3.4 Output File Formats

Standard Output

Only error messages are written to stdout.

Log File

PEGASUS5 writes all of its output to a log file with the name of log.dddd.tttt, where dddd is the current date and tttt is the current time. The log file contains the following:

• A summary of all user inputs.
• A summary of each sub-process associated with the run
• A final summary containing the following:
  • The total number of hole points
  • Number of interpolated boundary points for each mesh
  • Number of interpolation stencils for each mesh
  • Number of orphans in each mesh

XINTOUT

The XINTOUT file contains all of the interpolation stencils for the fringe points and outer-boundary points, as well as an iblank array defining the hole-cuts. The file is unformatted, and contains the following four records for each mesh M.
 

where I1 = 1 and I2 = MJMAX(M)*MKMAX(M)*MLMAX(M)

3.5 Directory Structure
 

PEGASUS 5.1 stores its files and information in a specific directory structure which it will create when it is first executed in a particular project directory. These directories can also be created in advance using the make_WORK script, which is also executed by the peg_setup script.
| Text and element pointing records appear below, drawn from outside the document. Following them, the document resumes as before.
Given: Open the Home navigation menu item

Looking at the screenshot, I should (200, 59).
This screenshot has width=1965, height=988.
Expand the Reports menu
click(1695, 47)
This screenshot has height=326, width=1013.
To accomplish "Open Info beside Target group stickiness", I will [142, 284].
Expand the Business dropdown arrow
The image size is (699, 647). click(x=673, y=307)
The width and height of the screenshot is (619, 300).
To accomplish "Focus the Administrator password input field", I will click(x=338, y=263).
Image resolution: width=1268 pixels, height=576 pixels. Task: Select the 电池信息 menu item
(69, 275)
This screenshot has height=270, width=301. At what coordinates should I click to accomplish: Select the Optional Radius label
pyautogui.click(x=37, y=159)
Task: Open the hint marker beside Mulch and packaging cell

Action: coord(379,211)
Execution of PEGASUS 5.1 must be performed in the project directory (see Figure 10). The user must supply the standard input file, see Section 3.2 for input descriptions) and the individual volume grids. The individual volume grids are stored in the X_DIR directory as unformatted, single-zone, PLOT3D grid files. These grid files are named "mesh_nameA.x", "mesh_nameB.x", etc, where mesh_nameA, mesh_nameB, ... correspond to the NAME variables in the $MESH namelists.